Methods: Randomized controlled trials published between January 1989 and August 2020, comparing Lokomat® training to conventional therapy for stroke patients, were retrieved from seven electronic databases. Balance, assessed by means of validated clinical scales, was considered as outcome measure. The Physiotherapy Evidence Database (PEDro) scale was used to evaluate the methodological quality of the studies. The study protocol was registered on PROSPERO (no. CRD42020197531).
Results: After the removal of the duplicates, according to the inclusion criteria, 13 studies were selected, involving 445 subacute or chronic stroke patients. Eleven papers contributed to three meta-analyses. Favorable results for recovery of balance in stroke survivors treated with Lokomat® were shown using Timed Up and Go (pooled mean difference = -3.40, 95% CI -4.35 to -2.44; p < 0.00001) and Rivermead Mobility Index as outcome measures (pooled mean difference = 0.40, 95% CI 0.26-0.55; p < 0.00001). Inconclusive results were found when balance was measured by means of the Berg Balance Scale (pooled mean difference = 0.17, 95% CI -0.26 to 0.60; p = 0.44). Conclusions: Overall, most studies have shown beneficial effects of Lokomat® on balance recovery for stroke survivors, at least comparable to conventional physical therapy. However, due to the limited number of studies and their high heterogeneity, further research is needed to draw more solid and definitive conclusions.

Introduction

Balance control is described as a complex motor skill that depends on interactions between multiple sensorimotor processes and environmental and functional contexts that in stroke survivors can be affected individually or in combination, producing balance disorders of different severity (1). Balance is an essential component of the quality of walking (2–4), and in stroke survivors, balance impairment may determine abnormal patterns of gait characterized by decreased walking speed and stride length and spatial and temporal asymmetry (5–9) that in turn increase the risk of falling (10–14). Because balance and gait disorders may persist also in the chronic stage (15), they represent one of the main limiting factors for individual independence and participation in social activities, reducing patients' quality of life (16–18).
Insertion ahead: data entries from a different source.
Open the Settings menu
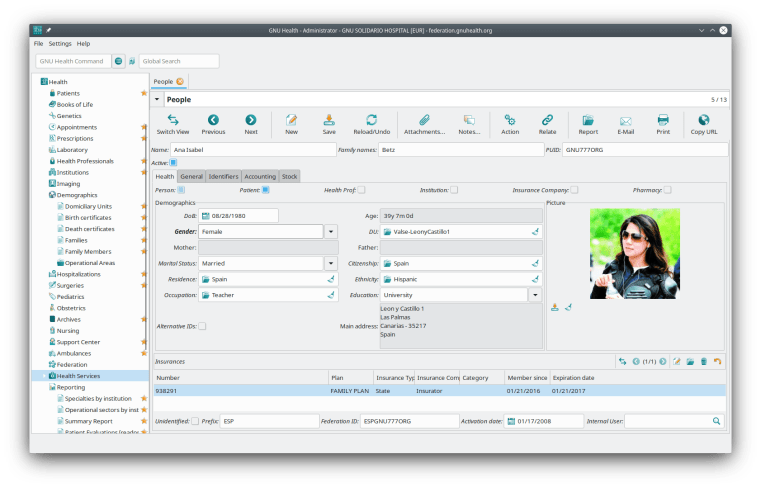Viewport: 761px width, 488px height. tap(60, 44)
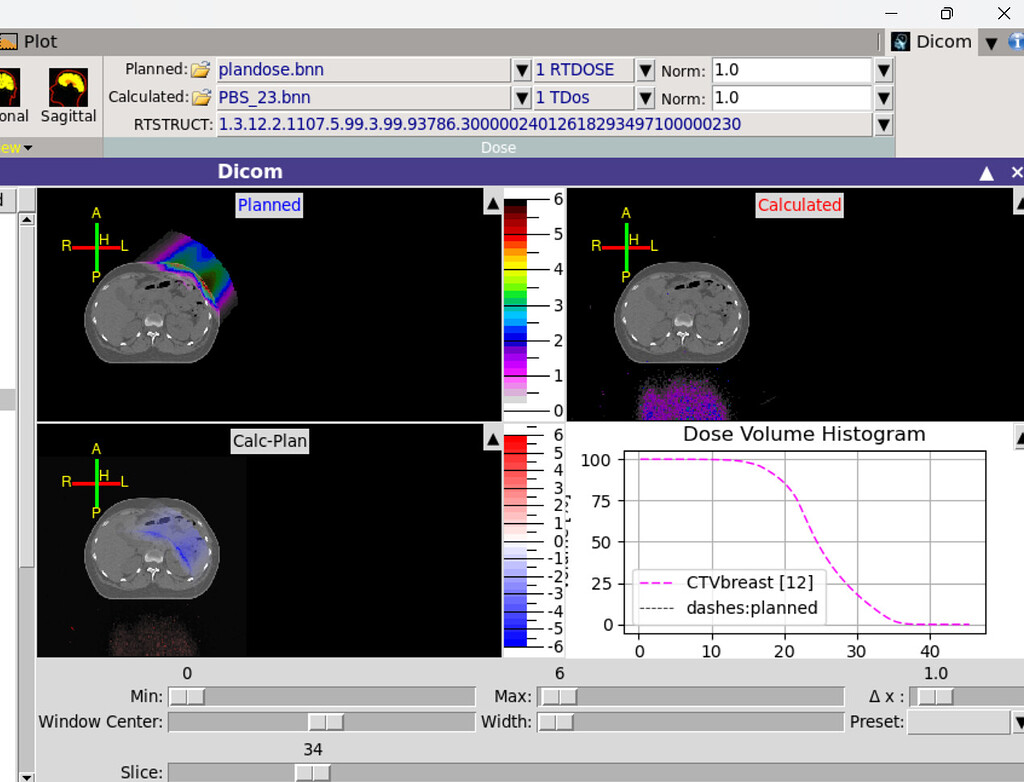This screenshot has width=1024, height=782.
Task: Open the Preset dropdown
Action: pyautogui.click(x=1019, y=722)
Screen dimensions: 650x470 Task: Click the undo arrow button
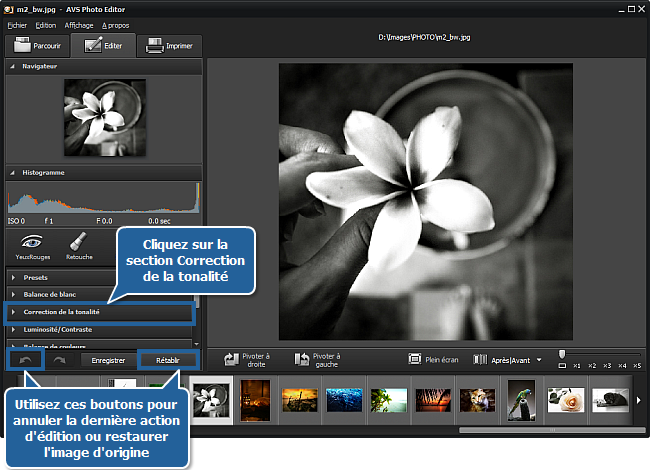23,358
As it is well-established that balance control strategies can become more efficient with training and practice, improving balance and gait represents a main goal of neurorehabilitation programs to restore effective and safe mobility (19–22). Although the development of robotic devices that mechanically guide patient's limbs through the gait cycle is a relatively novel approach, in recent years, many devices were developed and have become commercially available. Among these robot machines, the Lokomat® (Hocoma AG, Volketswil, Switzerland) is an actuated exoskeleton that simulates a symmetrical bilateral gait while the individual walks more or less actively on a treadmill; this device helps the patient reproduce the different phases of the physiological gait cycle, fragmenting the joints, symmetrically balancing the load, and transmitting proprioceptive afferents. Studies have shown that the rhythmic and repetitive step pattern provided by the robotic guidance combined with the active load of the limbs and kinematic coherence promotes the plasticity of the gait pattern generator, facilitating motor schemes and neural plasticity at the spinal cord and supraspinal level (23).
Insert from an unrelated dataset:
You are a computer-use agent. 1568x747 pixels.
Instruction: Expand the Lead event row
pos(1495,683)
Most of the previous researches evaluating the effectiveness of Lokomat® focused on the kinematic parameters of gait in patients affected by stroke (24) or spinal cord injury (25), while only a few studies focused on balance as outcome measure.

Notwithstanding the small number of studies, two systematic reviews have been published that provided preliminary evidence about the effect of robot-assisted gait training (RAGT) and reported that rehabilitative robotic strategy can improve balance for stroke patients similarly to conventional gait rehabilitation (26, 27). However, these systematic reviews and meta-analyses considered variable kinds of robotic devices including both static exoskeletons and end-effector machine that may involve different neural mechanisms in the recovery process. Although RAGT/Lokomat® was also included, no data and remark could be obtained about the effect of this robotic instrument on balance.

Moreover, it should be noted that, contrary to what happens in the clinical pharmacological field, as already discussed in the review by Iosa et al. (28), the introduction of robotic technologies in rehabilitation does not provide for preclinical efficacy studies, thus allowing the marketing of devices for which the main purpose of use is generally known, but not the effects on aspects functionally related to the main purpose.

Therefore, with the aim to increase knowledge about the specific effect of Lokomat® on improving balance control in stroke survivors, as well as to favor a more appropriate use of this robot, we systematically synthesize evidence and discuss data on this issue.

Methods

This systematic review was reported according to the Preferred Reporting Items for Systematic reviews and Meta-Analysis statement (29, 30). All the analyses were performed on previous published papers, and the study was notified to the local ethics committee, according to current legislation. The study was performed in accordance with the Declaration of Helsinki, and the overview protocol was registered on PROSPERO (no. CRD42020197531).

Eligibility Criteria

Objectives were defined according to the PICO model (Population, Intervention, Comparison, Outcome type). The population of interest was adults post-stroke (both ischemic and hemorrhagic). Interventions considered were rehabilitation treatment performed by means of the Lokomat® robotic device, with no restrictions on the setting (inpatients and outpatients). Comparison groups included other rehabilitation methods (conventional physiotherapy and/or treadmill) (see Table 2 for a description of control therapies). Outcome considered was balance control, assessed by means of standardized clinical scales (44). Only studies written in English were considered.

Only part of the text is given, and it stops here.